The example is actually not meant to show how big the regret can be, but to
provide more insight about what kind of distributions might lead to a high
regret. We believe that this is useful information for readers that want to
skip the proof.
2. The first para on page 17 seems to be important. You may want to include
it in the abstract and/or the introduction.
We like this comment. This is indeed an important paragraph, but we have a
feeling that readers first have to understand the general framework we work
with before being able to get the importance of this sentence.
3. In Figures 2 and 3, the right graphs can be terminated at around 4000,
since most all the methods have already reached their asymptotic levels by
then.
Indeed, we could terminate the plot around 4000. However, in order to not
incorporate any additional mistakes/typos into the paper we will not change
the graphs.
4. The bottom left plot in Figure 3 is important to show to performance of
GFM over FM. More discussion on this will be helpful.

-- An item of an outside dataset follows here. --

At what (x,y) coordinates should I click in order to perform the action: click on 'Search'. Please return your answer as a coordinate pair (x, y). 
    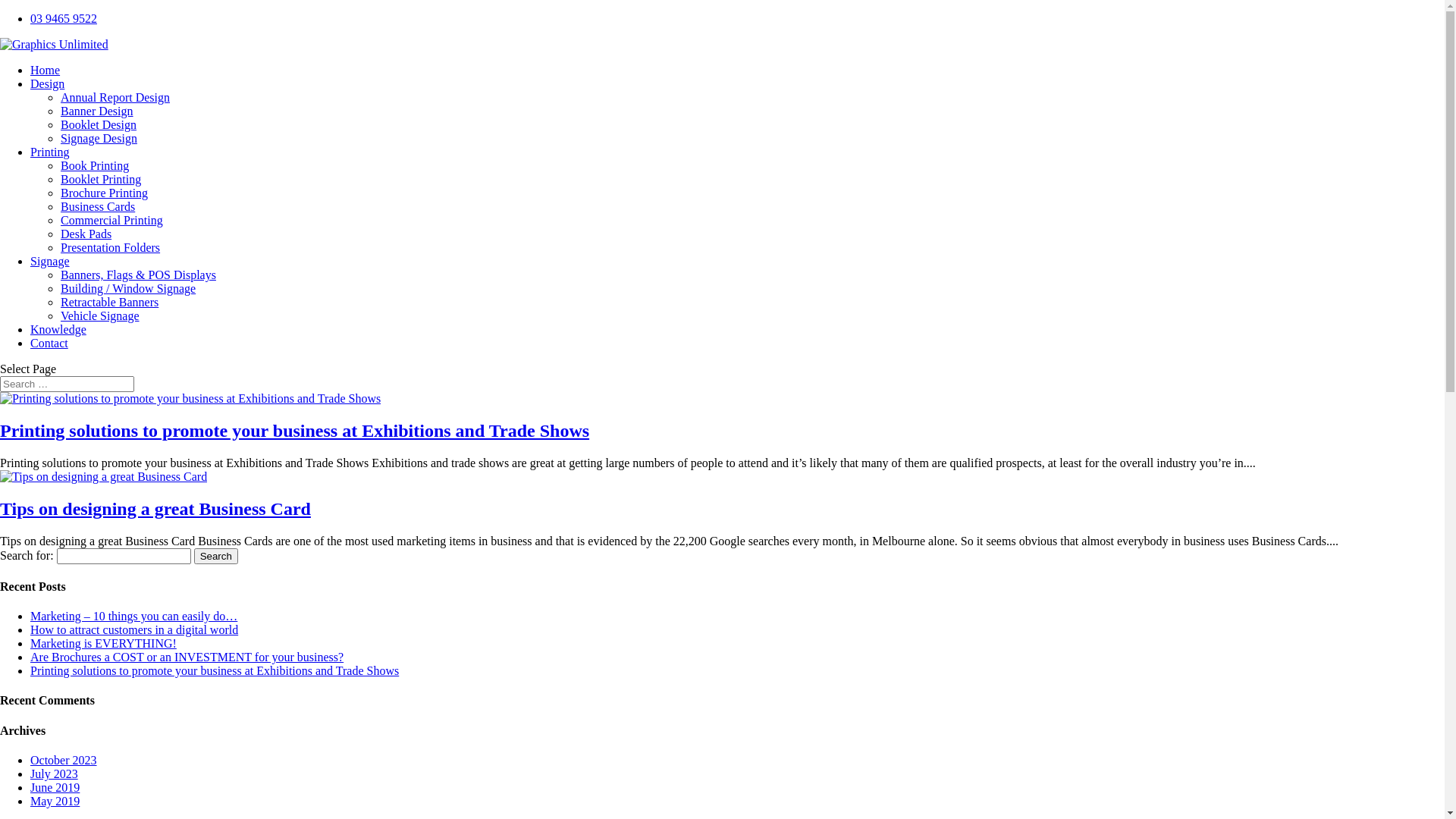
    Looking at the image, I should click on (215, 556).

This an interesting remark. A quick answer is that FM assumes label
independence and if this assumption is violated then it may not perform
well not only for the F-measure, but also for the Jaccard index. We have
added a short text to this section.
5. In Table 2, Hamming loss, Scene data set, I believe the best method for
$l=100$ is JM instead of MM.
Thanks.
** CLARITY
I suggest the authors do a thorough proof-reading. At several points, the
wordings are rather awkward.
We have read the paper once again and we have changed a few sentences. As
none of us is a native English speaker we can imagine that some wordings
could be further improved.
1. In Theorem 3.1, should the set $\mathcal{P}^u_{L_H}$ actually be
$\mathcal{P}^u_H$ to be consistent with Definition 2.2? This actually
occurs at multiple points throughout the paper.
We actually prefer to use the symbol L_H instead of simply H to denote the
Hamming loss. From that perspective the notation is consistent with Def.
2.2.
2. In Theorem 3.1, it seems to be that the requirement for unique $F$measure maximiser is unnecessary, as you have remarked near the end of
section 2.
We have deleted this restriction in Theorem 3.1.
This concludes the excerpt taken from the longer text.